As we discussed earlier, we take the model complexity (i.e., model dimension) as the main parameter that needs to be optimally identified. The value of dimension needs to be tuned so that two types of errors reach a good balance. The training error (blue curve), is relevant to the error that we make when we construct the model (or when training the model), and the validation error (the red line), is an error we make when validating the model with unseen data. The total error is the summation of the two, which needs to be minimized.
Despite all the positive points about ML, one needs to be careful when it is used on real data. Here it is shown that in forecasting the daily commodity prices, for the copper price (in the list above) ML (particularly RNN or recurrent neural network) cannot give a better forecasting result than an autoregression model. There are many reasons for that, among which one can mention the size of the data.
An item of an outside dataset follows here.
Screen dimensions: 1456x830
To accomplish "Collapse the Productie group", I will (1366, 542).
Actually, in this case, we can see that when the number of data is not so large the normal statistical models can perform better.
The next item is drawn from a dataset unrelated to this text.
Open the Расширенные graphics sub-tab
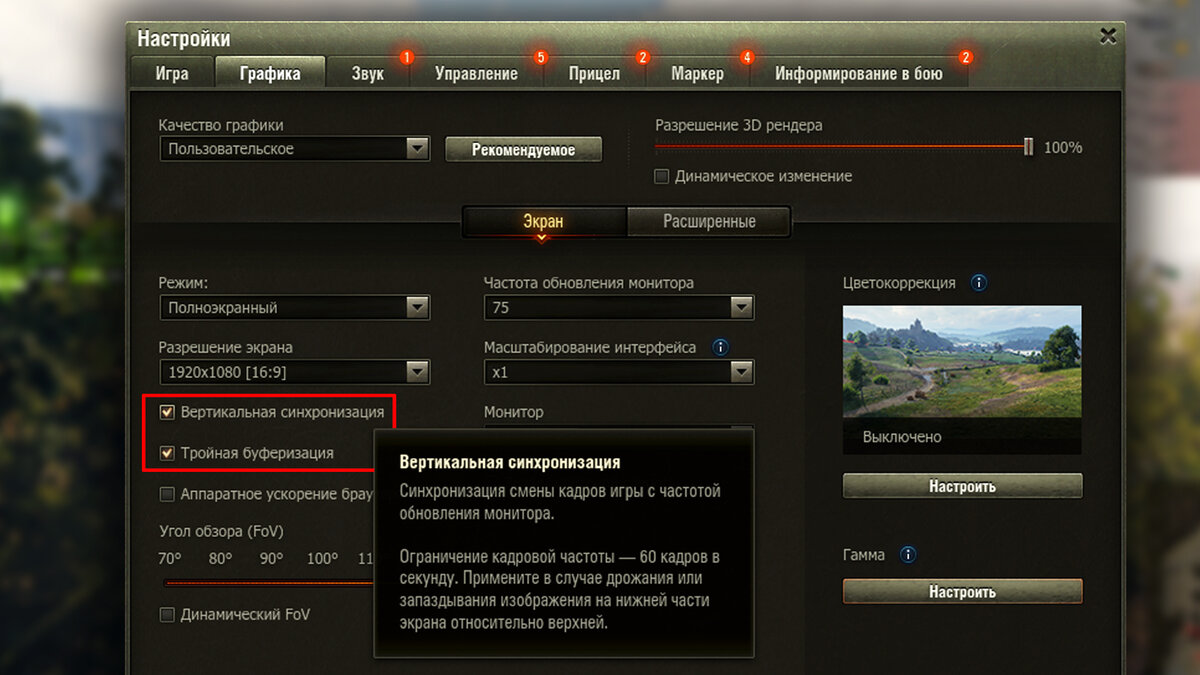 click(709, 221)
Here is the forecasting time series created for copper prices by RNN (left) and ARIMA (right), which clearly shows no advantage of using ML.
Since in this online book we are interested in finance and insurance applications, it is important to understand how a model can be interpreted. There are different ways to think about this.
Decision trees
Fuzzy classifiers
Linear regression
Logistic regression
Given a set of features, the contribution of any feature to the difference between the actual prediction and the mean prediction is the estimated Shapley value. The idea of Shapley interpreter comes from game theoretical concept of corporate games.
Let's ask an important question: can any ML method be interpreted? This question can be answered as follows: while interpretability in general means how the features can explain a phenomenon, ML does not need to have such characteristics. Indeed, for an ML model, the interpretation can come after a forecast is made. For instance, if we use a classifier to identify a particular disease, the classifier can explain to any particular patient why she/he is identified as ill, based on her/his test results. That can be an authentic reason for the patient and the people closest to her/him.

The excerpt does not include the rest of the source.